“It’s a Risk Worth…


Published 10:00 pm, Tuesday, July 25, 2017


HBO’s president of programming Casey Bloys addressed controversy over the show Confederate at the Television Critics Association summer press tour in Beverly Hills Wednesday, standing by the in-development Civil War drama but acknowledging that the network made a mistake in announcing the show in the way it did.

“Hindsight is 20/20. If I could do it over again, our mistake, HBO’s mistake — not the producers’ — was the idea that we’d be able to announce an idea that is so sensitive and requires such care and thought on the part of the producers in a press release was misguided on our part,” he told reporters, acknowledging the furor over the yet-to-be-written series, which takes place in a world where the North lost a third Civil War and slavery is legal in the South.


“The problem is that Richard [Plepler, HBO chairman and CEO] and I had the benefit of sitting with these four producers and we heard why they wanted to do this show, what they were excited about, why it was important to them — so we had that context,” he said. “I completely understand that someone reading the press release would not have that at all.
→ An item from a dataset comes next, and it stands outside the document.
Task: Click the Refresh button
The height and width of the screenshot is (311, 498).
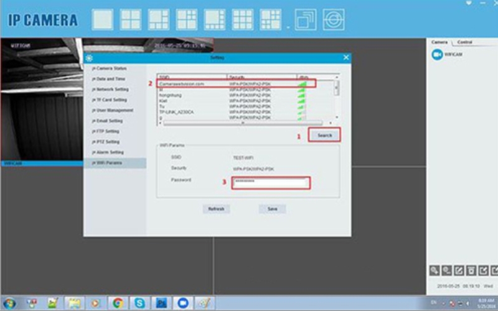Action: pos(217,209)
If I had to do it again, I would have rolled it out with the producers talking on the record so people understood where they’re coming from.”

Bloys said HBO “assumed it would be controversial” but “could have done a better job” with the press roll out. “We knew the idea would be controversial,” he said, “but we thought it would be a little more standard — here is the press release, what are the questions?”
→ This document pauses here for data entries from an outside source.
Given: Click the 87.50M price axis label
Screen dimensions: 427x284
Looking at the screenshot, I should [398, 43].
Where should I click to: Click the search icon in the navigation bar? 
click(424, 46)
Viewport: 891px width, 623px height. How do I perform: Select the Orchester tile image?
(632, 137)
Game of Thrones Creators Respond to Negative Criticism of Their Civil War Drama Confederate

Yeah, that didn’t happen. Instead, Twitter users started an intense conversation about how the show’s writers, Game of Thrones creators David Benioff and D.B. Weiss, could be in charge of a conversation about slavery when their own show has had an abysmal record of inclusion; even the (much too late) acknowledgment that Confederate will include black writer/producers — Empire‘s Malcolm Spellman and The Good Wife producer Nichelle Tramble Spellman — wasn’t enough to calm outrage from many, including writer Roxanne Gay who dammed the series in the New York Times this week.

He expressed ultimate confidence in the team. “These four writers are at the top of their game,” Bloys said. “The bet for us is on our talent in Michelle, Malcolm, Dan and David — they’re behind it. We have a long history of HBO of betting on our talent.” He continued, “They can do whatever they want so I’m going to bet on them. This is what they feel passionate about.”
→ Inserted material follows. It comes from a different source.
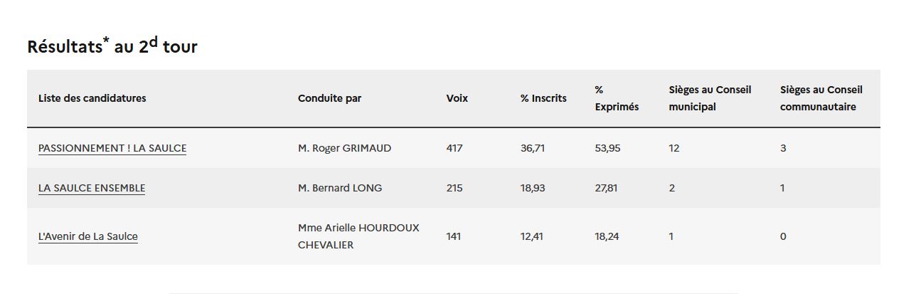Select the M. Roger GRIMAUD cell
916x294 pixels.
click(x=344, y=148)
Bloys made the series sound like a well-intentioned but misunderstood piece of work that aims to correlate the history of African-Americans with modern-day ills plaguing the community, including mass incarceration, police brutality, voter suppression, gaps in education, access to health care and more. “Everybody understands that there is a high degree of difficulty in getting this right. If you can get it right there is a real opportunity to advance the racial discussion in America. It’s an important conversation. [The producers] acknowledge there’s a high degree of difficulty, but they all feel, and we support them, that it’s a risk worth taking.”

Ironically, those same issues are why many feel that the show, which has been panned as “slavery fan-fic,” isn’t needed now — especially as documented instances of discrimination and racially-based crimes increase and media-savvy nationalists and “alt-right” spokespeople appear in the mainstream. Critics of the show, which as of now still in the conceptual stage, say Confederate will only embolden racists more. Bloys noted the concern and said producers are considering it as they write.

People Are Already Upset Over the New Civil War Drama From Game of Thrones Creators

“Even if our roll out wasn’t ideal, the response is valuable to producers as they go to write about it. Hearing reactions is invaluable…They have a shared sensitivity to the material that they are taking it on,” he said. “The more people hear from producers and why they want to do it, it’ll make sense. All we can do is ask that people judge the final product of these artists instead of what it could be or might be.” He assured that Confederate won’t be the kind of “slavery porn” we know from movies and TV shows replete with the chains and tattered clothing.

“The producers have said that they are not looking to do Gone with the Wind 2017...It is what they imagine a modern day institution of slavery to look like.”

Considering how the initial announcement of it was bungled, Confederate will have a more thoughtful official rollout when it’s time to be unveiled for the public. “We’re a ways off,” he said, noting that early press for the project might look like a series of interviews. “I imagine it being something like laying out their vision,” he said. “Again, all we can do is ask that people judge the final product of these artists and not what it could be or might be.”